R.E.P.O Tier List - Best Characters & Builds
Executive Summary
In the chaotic, loot-driven world of R.E.P.O., your success is not determined by having the flashiest gear or the highest damage numbers—it is dictated by your team's ability to carry heavy objects out of dangerous facilities while dodging terrifying anomalies. Because R.E.P.O. is fundamentally a cooperative physics-based extraction game, the concept of a "build" revolves entirely around utility, mobility, and inventory management. The absolute best setups are those that minimize the physical burden of hauling loot while maximizing your ability to sprint, heal, and navigate the environment. If you are looking for the most efficient way to fill your pockets and extract safely, lean heavily into weight-reduction and movement builds. Avoid anything that forces you to stand still or actively fight the game's slippery physics engine.

Best in Slot
These are the undisputed champions of R.E.P.O. If your team is running these setups, your extraction quotas will be met with time to spare. These picks define the current meta by removing the game's most significant hurdle: the crippling movement penalty of heavy loot.

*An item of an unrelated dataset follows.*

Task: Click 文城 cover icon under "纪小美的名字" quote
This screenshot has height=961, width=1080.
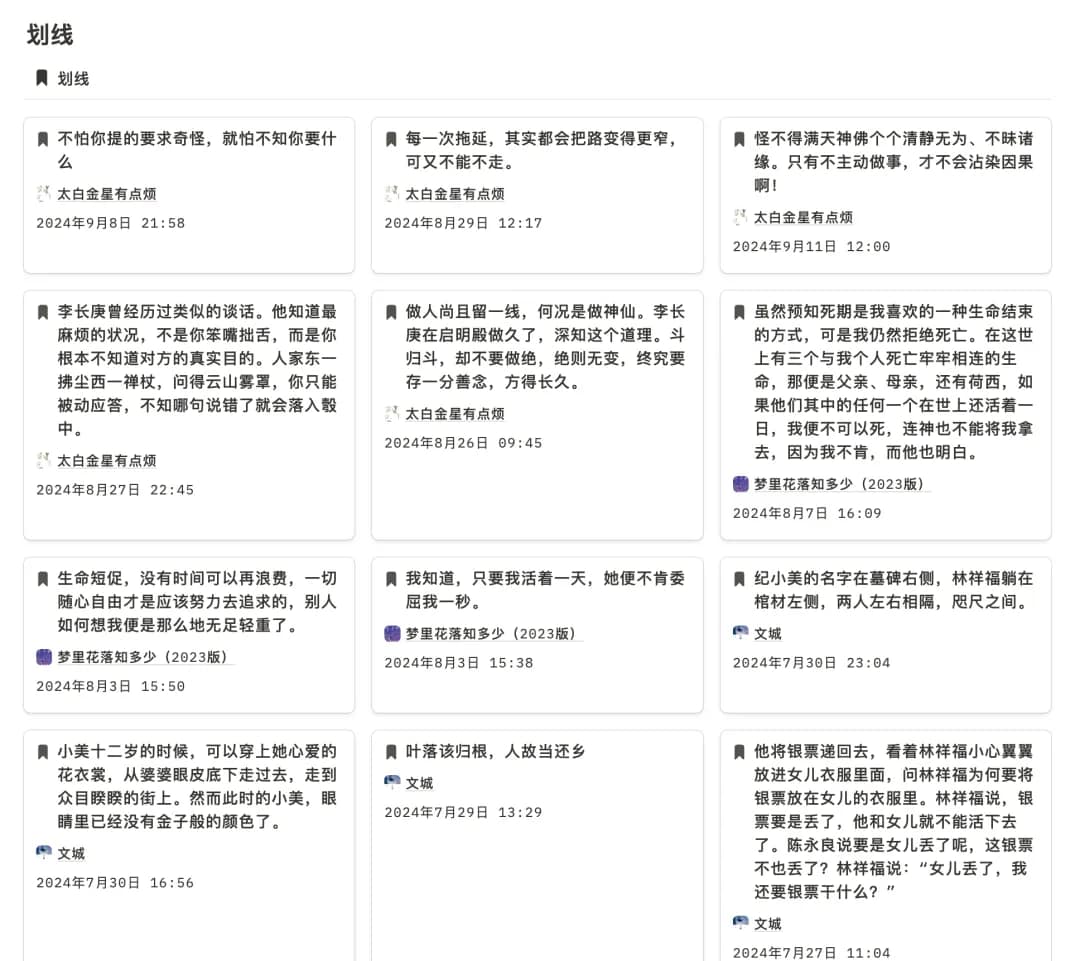Action: pos(740,633)
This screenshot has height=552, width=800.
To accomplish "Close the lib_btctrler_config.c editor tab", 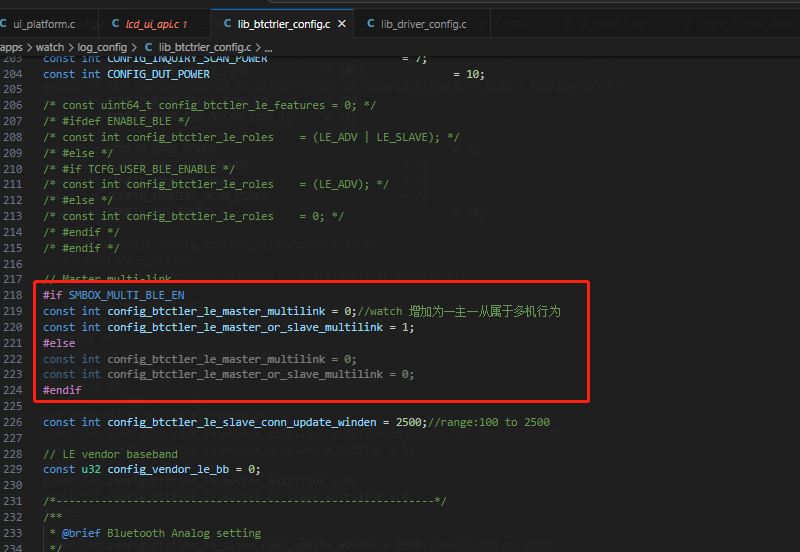I will point(342,23).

The Featherweight Hauler (Build)
The single most effective way to play R.E.P.O. is to build entirely around reducing the carry weight penalty. In this game, picking up a heavy server rack or a stack of gold bars normally turns your character into a sluggish snail, practically inviting the monsters to feast on you. The Featherweight Hauler build focuses on stacking every available weight-reduction item and perk in the game. By utilizing specific backpack attachments, footwear, and consumable buffs that directly lower the calculated mass of your inventory, you can carry end-game loot while maintaining near-base movement speed. This build trivializes the most dangerous part of the game—the slow, terrifying walk back to the extraction point. A team composed entirely of Featherweight Haulers can strip a map clean in a fraction of the time it takes a standard group.
The Combat Utility Belt (Weapon/Tool Setup)

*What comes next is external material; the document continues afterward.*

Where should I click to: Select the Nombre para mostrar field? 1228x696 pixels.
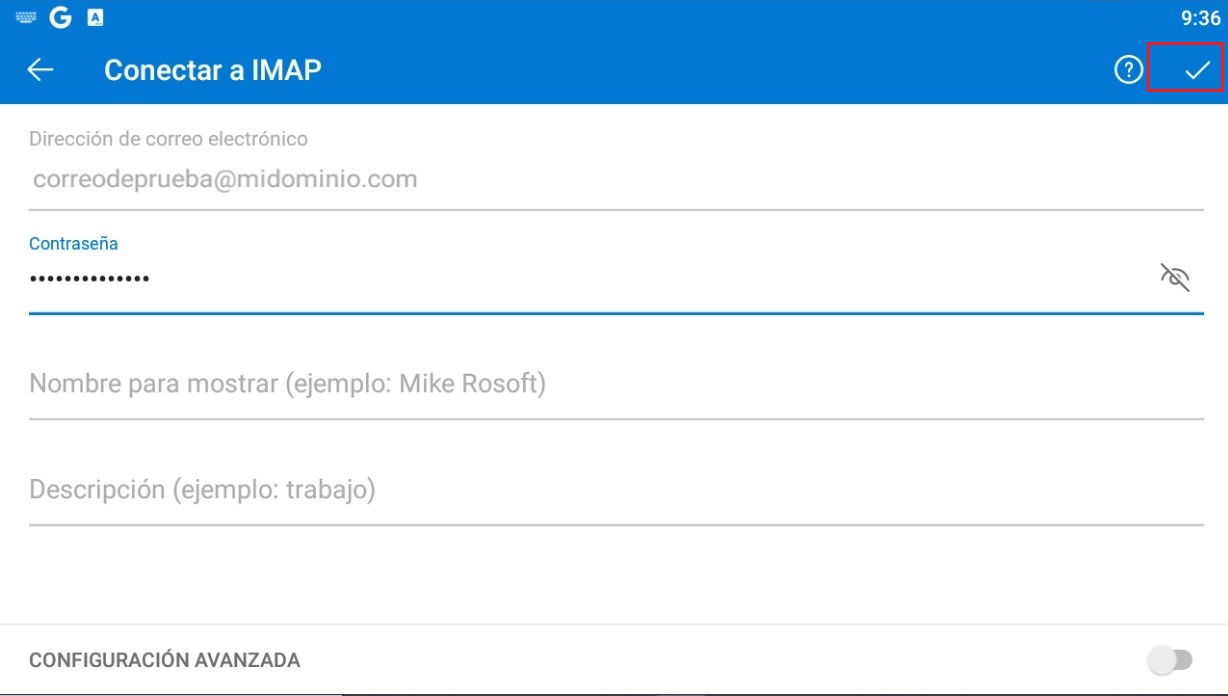coord(615,384)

While R.E.P.O. is not a combat-focused game, you will inevitably need to deal with anomalies blocking your path. The Combat Utility Belt eschews heavy, slow weapons like sledgehammers in favor of quick-stun tools such as the stun baton or specialized flashbulb devices. The reasoning is simple: you do not want to kill anomalies unless absolutely necessary, as killing them often causes more chaos, noise, and respawns. You want to stagger them, slip past, and keep moving. A quick-stun tool takes up minimal inventory space, doesn't weigh you down, and buys you the exact three seconds you need to escape a dead end. When paired with a handful of distraction noisemakers, this setup ensures you are never caught without an escape route.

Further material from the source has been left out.